The Government has introduced an Online Safety Bill to bolster regulation of the internet. It risks unfashionable views – like biblical teaching on sexual ethics – being censored because some people don’t like them. This could profoundly limit religious freedom and debate. If something is legal to say offline, it should be allowed online.
A top lawyer has warned the Government that its Online Safety Bill will breach citizens’ human rights by unlawfully restricting their free speech.
In a legal opinion for campaign group Index on Censorship, Gavin Millar QC said the legislation will “result in many violations of the right of freedom of expression of internet users” under Article 10 of the European Convention on Human Rights.

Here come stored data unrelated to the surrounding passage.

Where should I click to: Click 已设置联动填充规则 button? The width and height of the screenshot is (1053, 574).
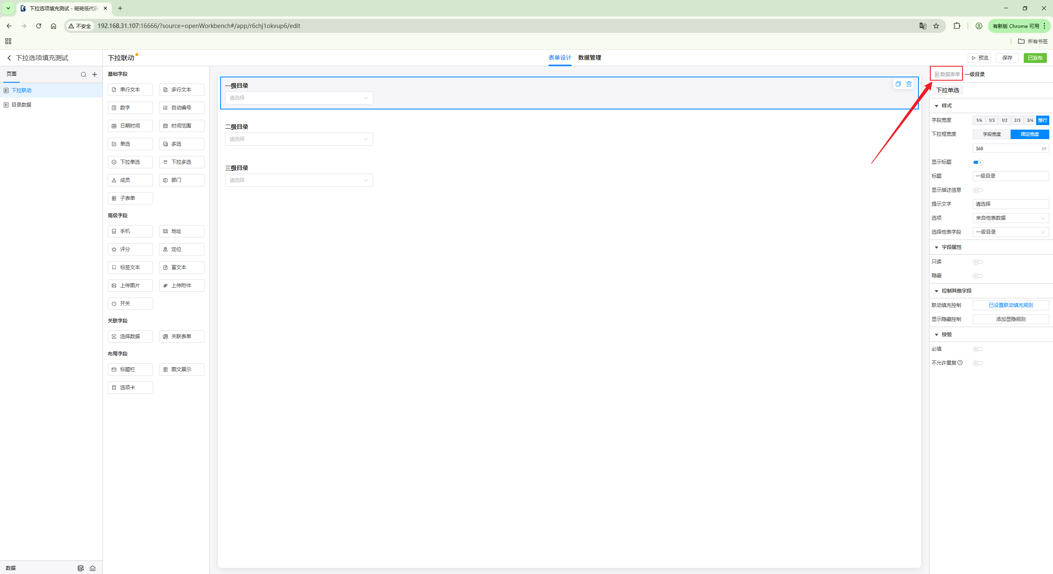pyautogui.click(x=1010, y=305)
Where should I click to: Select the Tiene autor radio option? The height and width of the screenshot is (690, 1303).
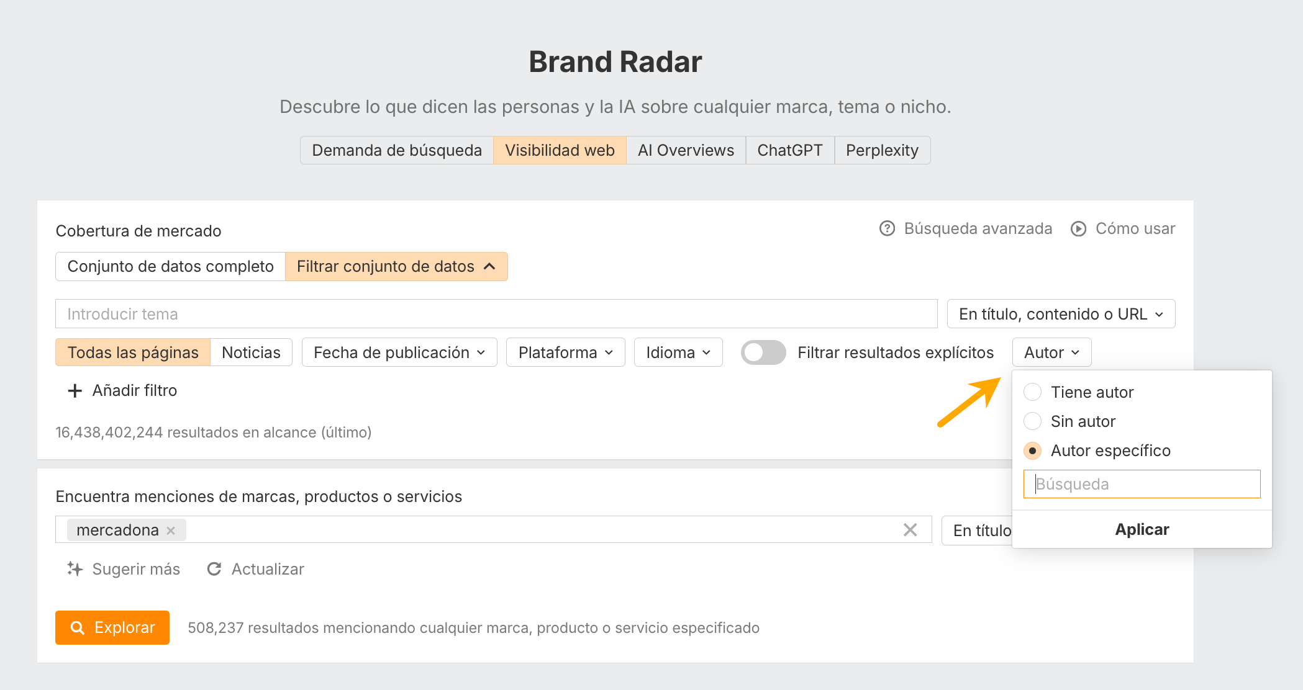pyautogui.click(x=1033, y=392)
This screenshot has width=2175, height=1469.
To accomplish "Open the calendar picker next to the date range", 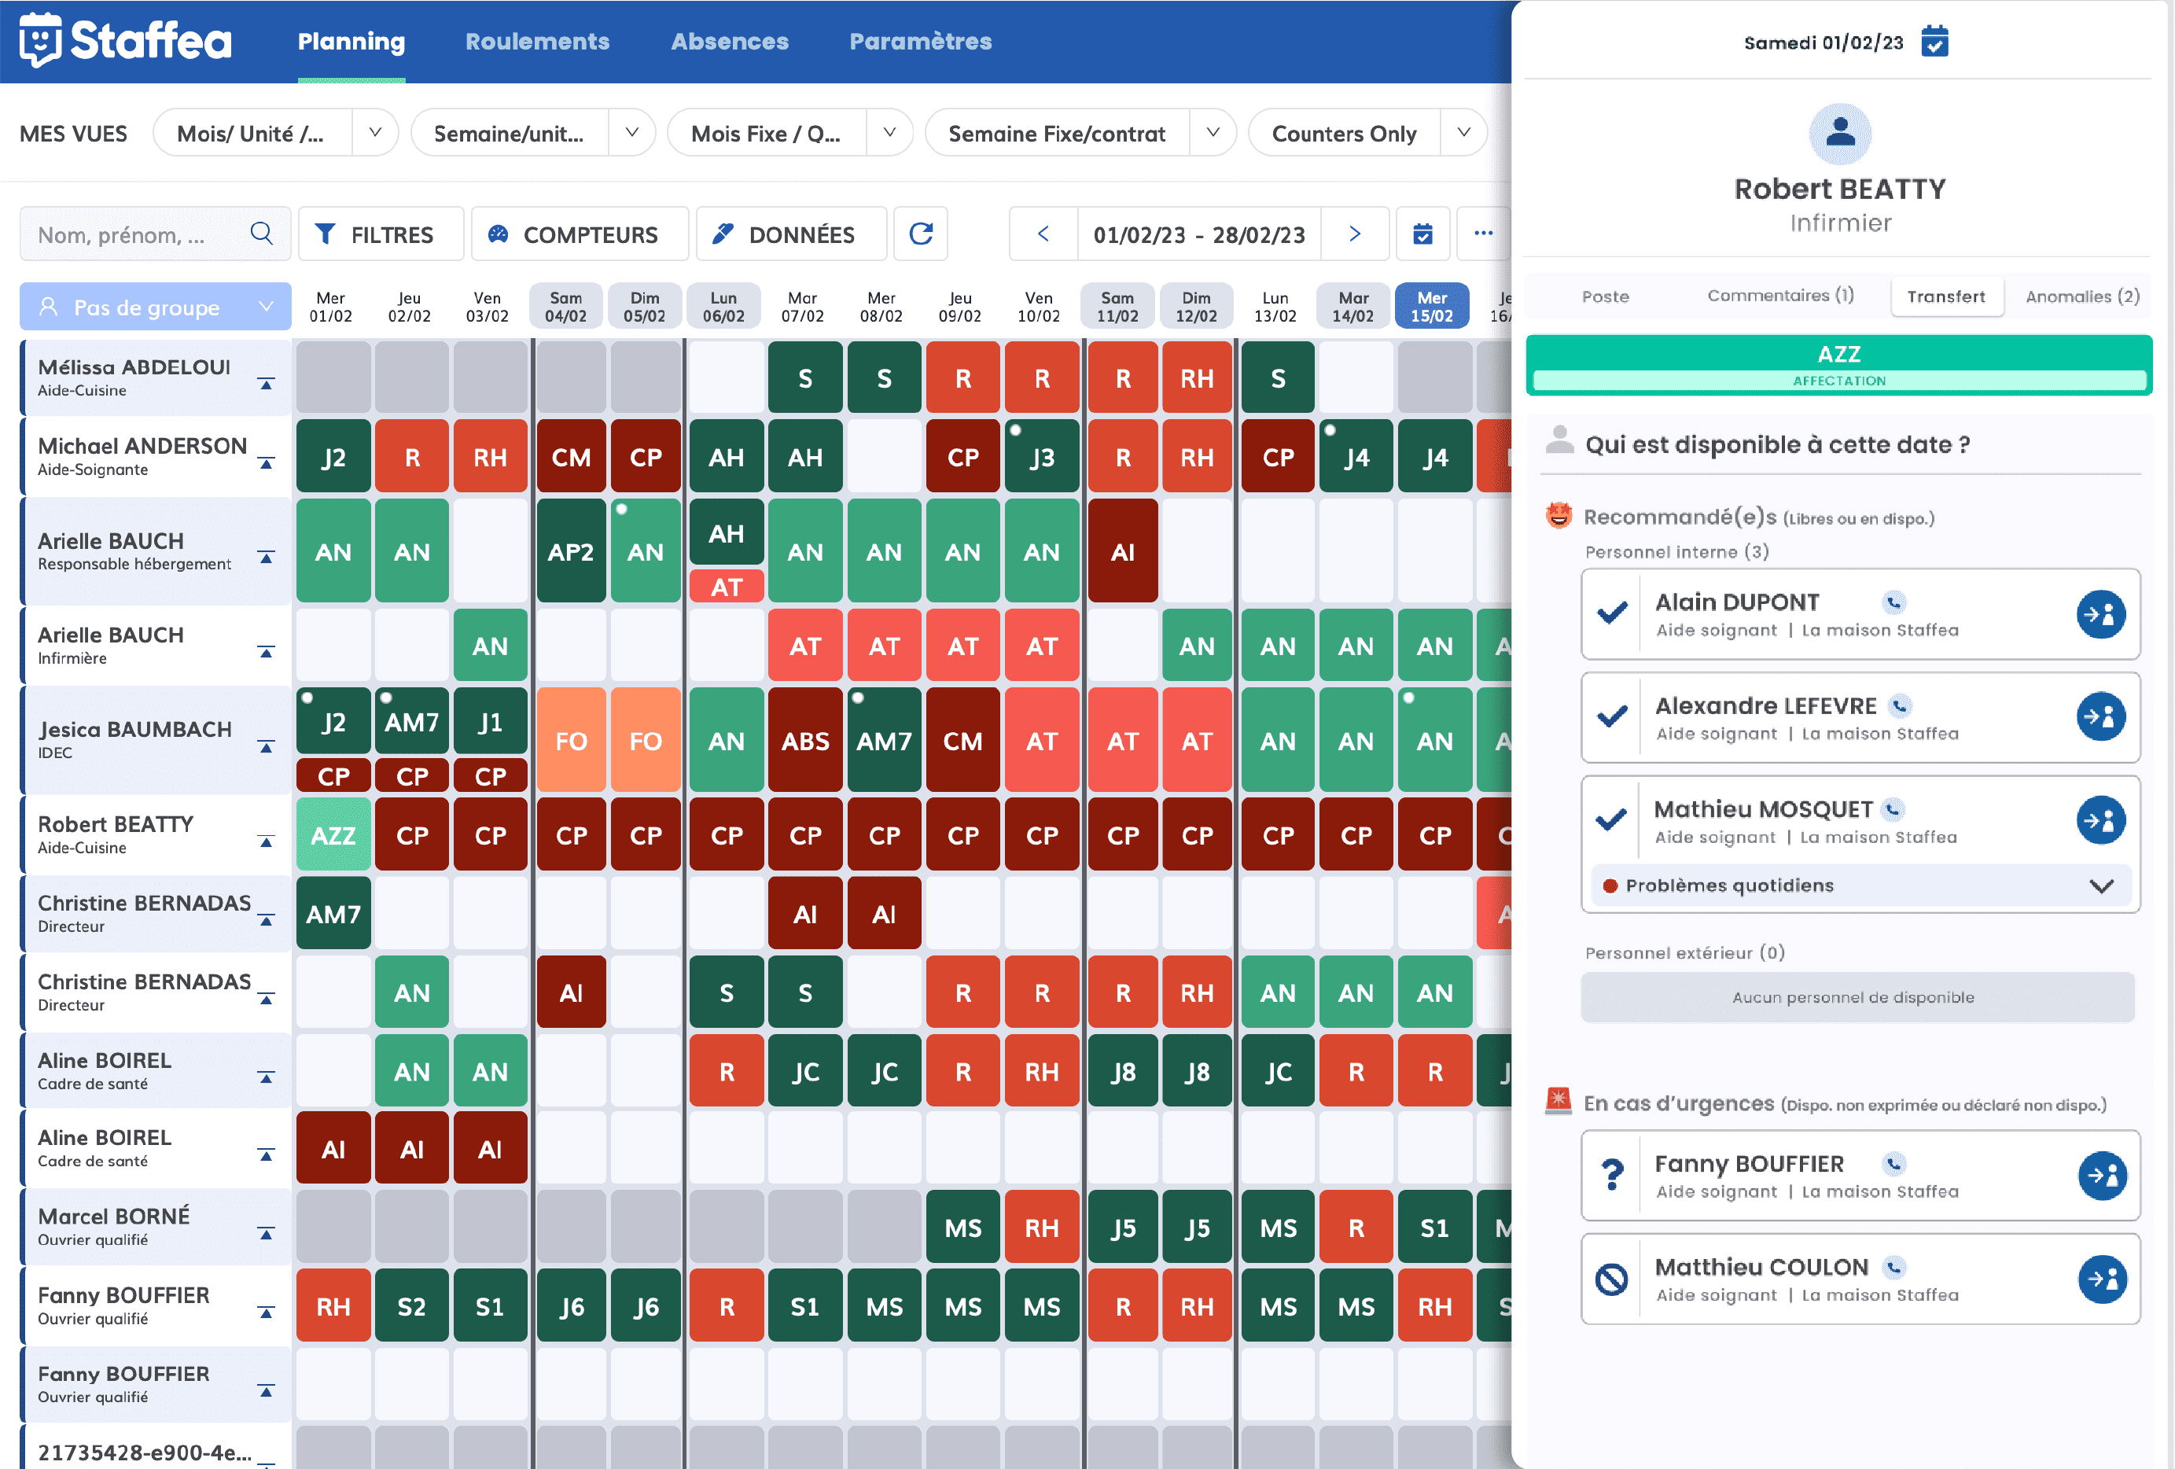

He described the “absence of any recognition of the risk of violations of the Article 10 right” as “concerning”.
In a briefing to MPs last month, The Christian Institute warned that the Bill needs radical amendments to prevent it from trampling on free speech.
‘Open to abuse’
The Bill would require social media companies to address ‘legal but harmful’ content, but with no clear definition of what this would encompass.
Millar said that this is “too broad and therefore open to abuse”, through selective or arbitrary enforcement by internet service providers because “the underlying concept of harm from internet speech is inherently vague”.
the underlying concept of harm from internet speech is inherently vague
He added: “Indeed, in my view, this aspect of the legal regime will inevitably be so vague that the quality of law issues will be secondary to the question of whether such a law is necessary as a general measure.
“It is difficult to see how it is, given the extent to which legitimate/protected speech will be wrongly restricted and the tendency that such a law will have to chill such expression on the internet.”
The QC also highlighted the poor provisions protecting free speech contained in the Bill, branding them “extremely limited”.
“They do not mandate presumptive protection for the right to a wide freedom of speech, which can only be restricted in clearly defined, limited circumstances, in the way Article 10 does.”
Following Millar’s advice, Index on Censorship said the “broad and vague” free speech duties need to be “beefed up so that social media companies have a proper set of competing duties that need to be balanced”.
On the restriction of ‘legal but harmful’ content, the group added that the duty requiring this should be removed entirely, to “ensure that speech online was treated the same as speech offline”.
Millar’s advice is in keeping with concerns raised by The Christian Institute, which has said that although the Bill fixes important problems, it also “puts free speech in jeopardy”.
In its briefing to MPs, it warned that tech companies are likely to censor “far more than they need to” to avoid being fined up to ten per cent of their annual global turnover if they fail to uphold their new duties.
“Silicon Valley billionaires have already shown themselves very willing to take down views they personally disagree with.” The new Bill “will put companies’ repressive tendencies on steroids”, it added.
The Institute also warned the Bill would turn Ofcom “into the most powerful internet regulator in the West”, noting that, given Ofcom and its predecessors’ track records on censoring Christian broadcasts, “free speech will be the loser”.